The Buckyballs jiggle and jiggle "like jello", with 174 different vibration patterns, according to NASA.
Earlier observations of space buckyballs with the Spitzer Space Telescope have allowed the identification of molecules in a variety of cosmic environments and in quantities comparable to the mass of 10,000 Everest mountains.
Navigate in space
The new study, published online April 22 in The Astrophysical Journal Letters, explains how scientists have turned to Hubble's observations from 2016 to 1018 to learn more about buckyballs. Hubble captured light bands emitted by 11 stars; The researchers then scanned the spectrum – many of the energy wavelengths produced by the stars – as starlight passed through scattering clouds of the interstellar medium. A new scanning technique called the Space Telescope Imaging Spectrograph (STIS) has produced a higher signal-to-noise ratio in the spectrum than Hubble's usually recorded, providing a clearer picture of molecules that can hide in deep space , reported the authors of the study.
The researchers scanned the wavelengths of light from seven stars that appeared to be red due to scattering across the interstellar medium and four stars that did not appear red.
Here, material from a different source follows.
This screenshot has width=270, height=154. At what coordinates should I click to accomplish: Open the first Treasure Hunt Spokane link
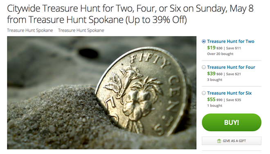click(x=30, y=31)

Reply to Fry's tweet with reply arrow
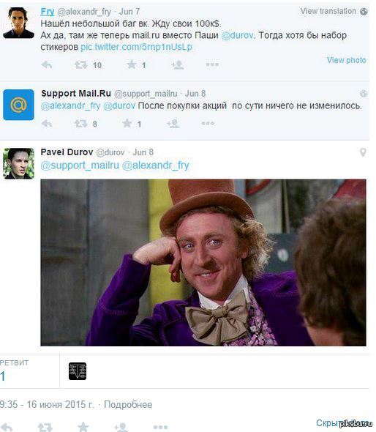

In the spectrum of reddish stars, the signatures of light absorption suggested the presence of buckyballs in the interstellar medium traversed by starlight.
Scientists have described their results as "conclusive confirmation" of buckyballs in the space between the stars, according to the study.
Their discovery demonstrates that regions of the space where ultraviolet radiation is high and the finely dispersed material – such as the interstellar medium – can support much larger carbon-containing molecules than previously thought, the researchers said.
Future observations of buckyballs, combined with theoretical and laboratory studies, will reveal how these unusual molecules interact with stars and other objects in space, and could reveal that these molecules could serve as "probes". Interstellar physics and chemistry, "the scientists wrote.